# AWB - AWB Limited



## Dr Zoot (30 January 2006)

I did a search for AWB but it seems that no one wants to know about the Australian Wheat Board!!

Do you think that they will get over this current enquiry hurdle? Surely the fundamentals of the company will be unaffected ... a couple of heads might roll, but they are still selling lots of wheat.


----------



## Duckman#72 (30 January 2006)

In my opinion, AWB has fundamental philosophical issues in the way the company is structured - how can they act in the best interest of the graingrowers and also the best interest of the shareholders. I don't think they can.

This might be a growing murmur - as I see on the front page of The Australian last week there was a story debating whether the "Single Price Flooring" that AWB operate under is actually effective and efficient.

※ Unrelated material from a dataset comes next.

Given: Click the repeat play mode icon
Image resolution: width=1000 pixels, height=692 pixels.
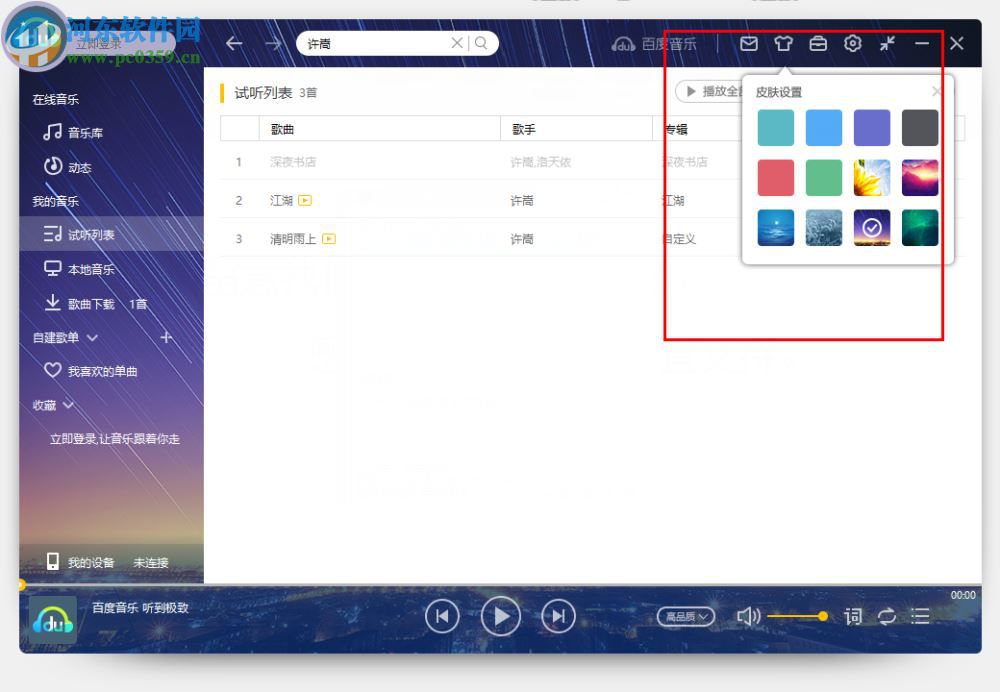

Australia's single largest graingrower is calling for the markets to be thrown open. 

There maybe more turmoil and chaos at AWB headquarters for many months to come.   

Duckman


----------



## Julia (3 March 2006)

*Re: AWB - AWB Limited: Memory Problems*

I've been feeling awfully sorry for Mr Trevor Flugge, Chairman (or is it now ex-Chairman) of AWB.

The poor chap is completely deaf in one ear and has minimal hearing in the other.

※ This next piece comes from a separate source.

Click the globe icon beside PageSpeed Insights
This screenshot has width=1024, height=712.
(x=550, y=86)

He can never remember where he puts his diary, continually loses it, and thus has no idea when he was where.

The same memory problems mean that he can't remember the minimal details he may just possibly have heard with his minimal hearing capacity, particularly as his hearing problem is exacerbated within the noise of a meeting.

He can't understand computers and thus cannot access emails sent to him or reply to same.

If this were some nobody on the dole, they would be given intensive assistance to make them "job-ready".

Mr Flugge received about $1M to spend 10 months in Iraq doing something very vague for the Australian government.

Julia


----------



## phoenixrising (5 March 2006)

*Re: AWB - AWB Limited: Memory Problems*



			
				Julia said:
			
		

> I've been feeling awfully sorry for Mr Trevor Flugge, Chairman (or is it now ex-Chairman) of AWB.
> 
> The poor chap is completely deaf in one ear and has minimal hearing in the other.
> 
> ...




LOL a combination of Bondy (Alan Bond I can't remember any financials) and Skase (cough,cough, i can't come back to Oz from my Spanish island to face the music).

Hard to say if "one desk" is best or not.China is adopting it with iron ore contract negotiations, as did Japan in the 80's for Coal. Some of our coal producers went broke with very low offers, hard to imagine now, resources on the nose then.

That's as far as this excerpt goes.